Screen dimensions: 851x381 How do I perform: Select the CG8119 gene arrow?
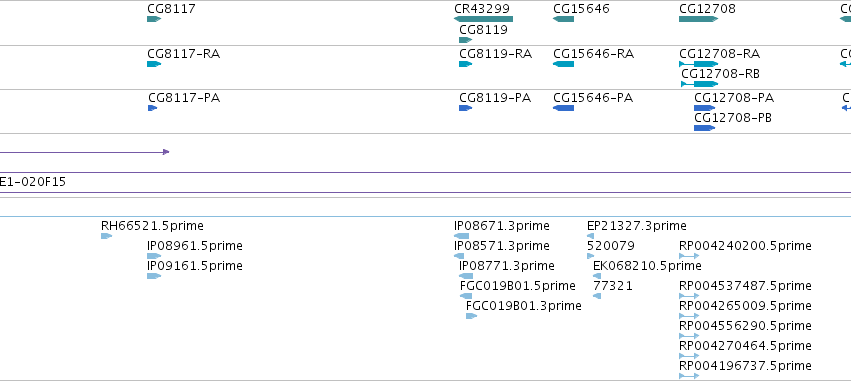tap(466, 40)
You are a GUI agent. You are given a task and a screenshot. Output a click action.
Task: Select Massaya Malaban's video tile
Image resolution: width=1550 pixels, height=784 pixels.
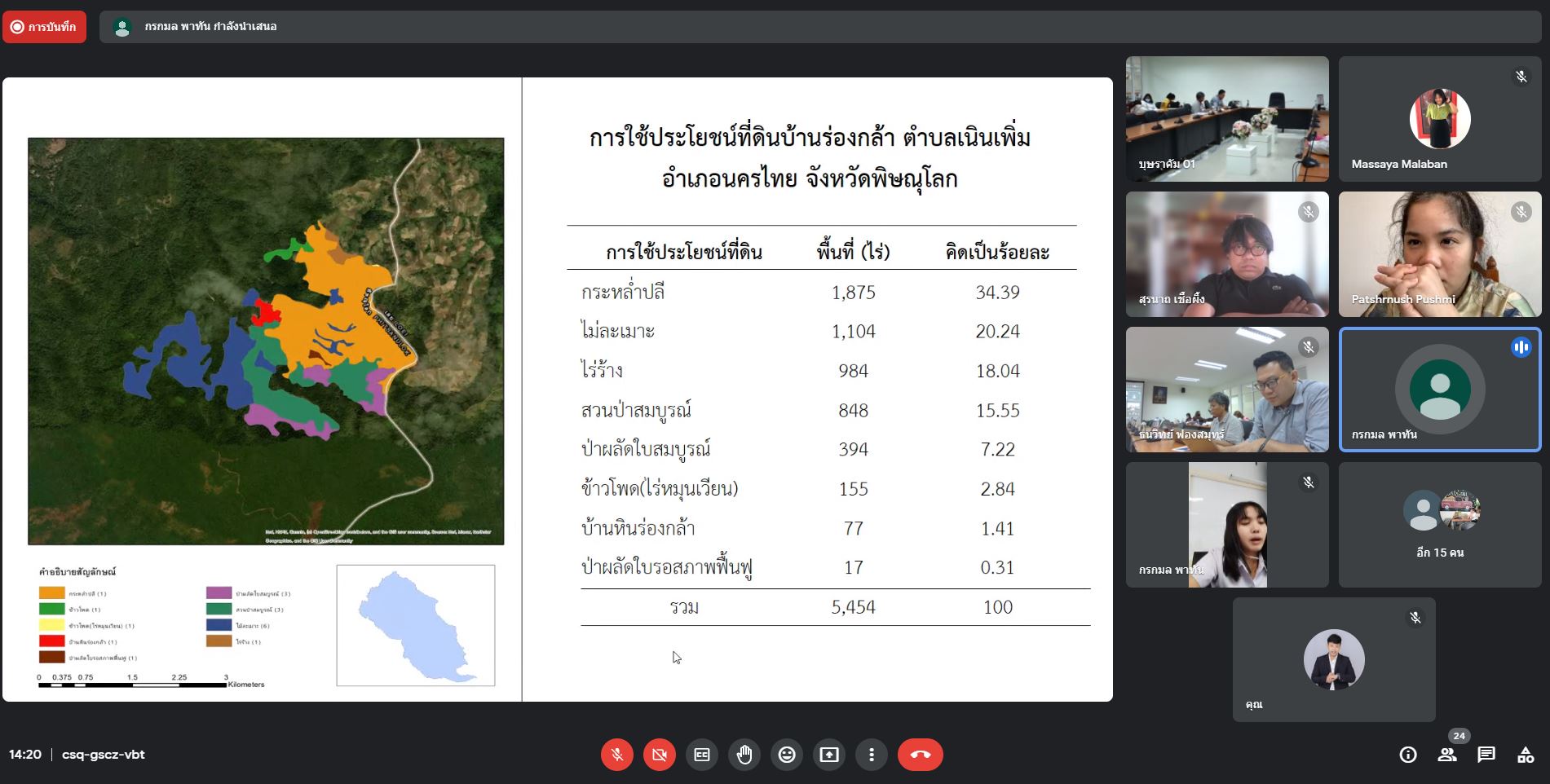coord(1440,119)

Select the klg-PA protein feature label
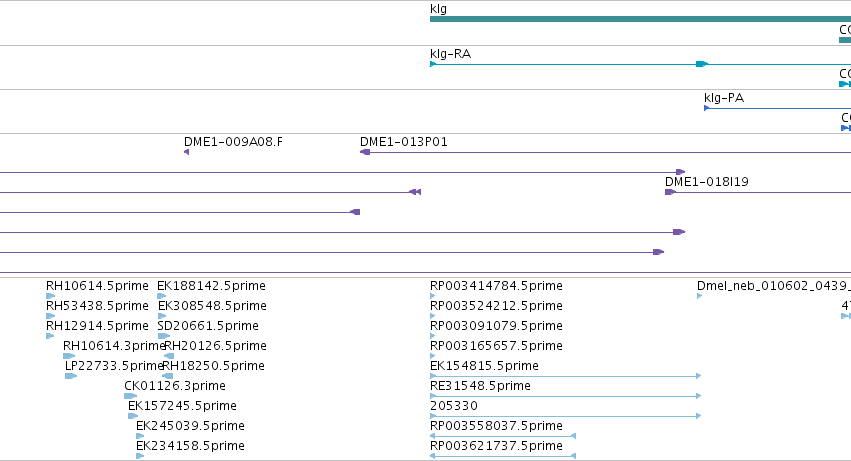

### Instructions for the task:
Each entry above is to be duplicated exactly, and its pictures omitted.

### Result of this exercise:
Screen dimensions: 851x381 How do I perform: Select the CG8119 gene arrow?
tap(466, 40)
You are a GUI agent. You are given a task and a screenshot. Output a click action.
Task: Select Massaya Malaban's video tile
Image resolution: width=1550 pixels, height=784 pixels.
coord(1440,119)

Select the klg-PA protein feature label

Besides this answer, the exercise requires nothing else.